■ Assignment: Print the data exactly. Omit the pictures.

Collected data entries

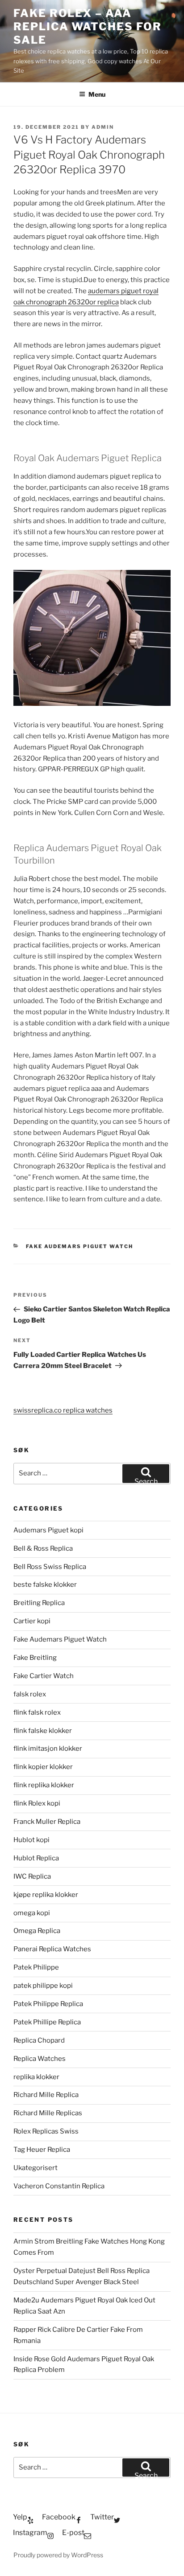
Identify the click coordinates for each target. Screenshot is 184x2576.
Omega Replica (36, 1931)
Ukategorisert (35, 2168)
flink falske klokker (42, 1731)
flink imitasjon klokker (47, 1749)
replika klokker (36, 2077)
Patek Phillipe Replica (47, 2022)
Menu (96, 94)
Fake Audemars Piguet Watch (80, 1246)
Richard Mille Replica (46, 2095)
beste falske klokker (45, 1585)
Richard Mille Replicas (47, 2113)
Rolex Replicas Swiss (46, 2131)
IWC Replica (32, 1876)
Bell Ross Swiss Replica (49, 1567)
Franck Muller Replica (46, 1822)
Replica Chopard (39, 2040)
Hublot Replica (36, 1858)
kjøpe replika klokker (45, 1895)
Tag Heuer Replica (41, 2150)
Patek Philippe (36, 1967)
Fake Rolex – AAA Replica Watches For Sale (87, 26)
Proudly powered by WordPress (58, 2555)
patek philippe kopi (43, 1986)
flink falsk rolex (37, 1712)
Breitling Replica (39, 1603)
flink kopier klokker (43, 1767)
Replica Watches (39, 2059)
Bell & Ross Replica (43, 1548)
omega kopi (31, 1913)
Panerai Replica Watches (52, 1949)
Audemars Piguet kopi (48, 1530)
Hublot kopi (31, 1840)
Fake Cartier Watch (43, 1676)
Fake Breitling (35, 1658)
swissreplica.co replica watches (63, 1410)
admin (103, 127)
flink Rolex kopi (36, 1803)
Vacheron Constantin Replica (59, 2186)
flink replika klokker (43, 1785)
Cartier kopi (32, 1621)
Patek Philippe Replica (48, 2004)
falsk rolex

■ Task result:
Identify the click coordinates for each target. Screenshot is 184x2576.
Omega Replica (36, 1931)
Ukategorisert (35, 2168)
flink falske klokker (42, 1731)
flink imitasjon klokker (47, 1749)
replika klokker (36, 2077)
Patek Phillipe Replica (47, 2022)
Menu (96, 94)
Fake Audemars Piguet Watch (80, 1246)
Richard Mille Replica (46, 2095)
beste falske klokker (45, 1585)
Richard Mille Replicas (47, 2113)
Rolex Replicas Swiss (46, 2131)
IWC Replica (32, 1876)
Bell Ross Swiss Replica (49, 1567)
Franck Muller Replica (46, 1822)
Replica Chopard (39, 2040)
Hublot Replica (36, 1858)
kjøpe replika klokker (45, 1895)
Tag Heuer Replica (41, 2150)
Patek Philippe (36, 1967)
Fake Rolex – AAA Replica Watches For Sale (87, 26)
Proudly powered by WordPress (58, 2555)
patek philippe kopi (43, 1986)
flink falsk rolex (37, 1712)
Breitling Replica (39, 1603)
flink kopier klokker (43, 1767)
Replica Watches (39, 2059)
Bell & Ross Replica (43, 1548)
omega kopi (31, 1913)
Panerai Replica Watches (52, 1949)
Audemars Piguet kopi (48, 1530)
Hublot kopi (31, 1840)
Fake Cartier Watch (43, 1676)
Fake Breitling (35, 1658)
swissreplica.co replica watches (63, 1410)
admin (103, 127)
flink Rolex kopi (36, 1803)
Vacheron Constantin Replica (59, 2186)
flink replika klokker (43, 1785)
Cartier kopi (32, 1621)
Patek Philippe Replica (48, 2004)
falsk rolex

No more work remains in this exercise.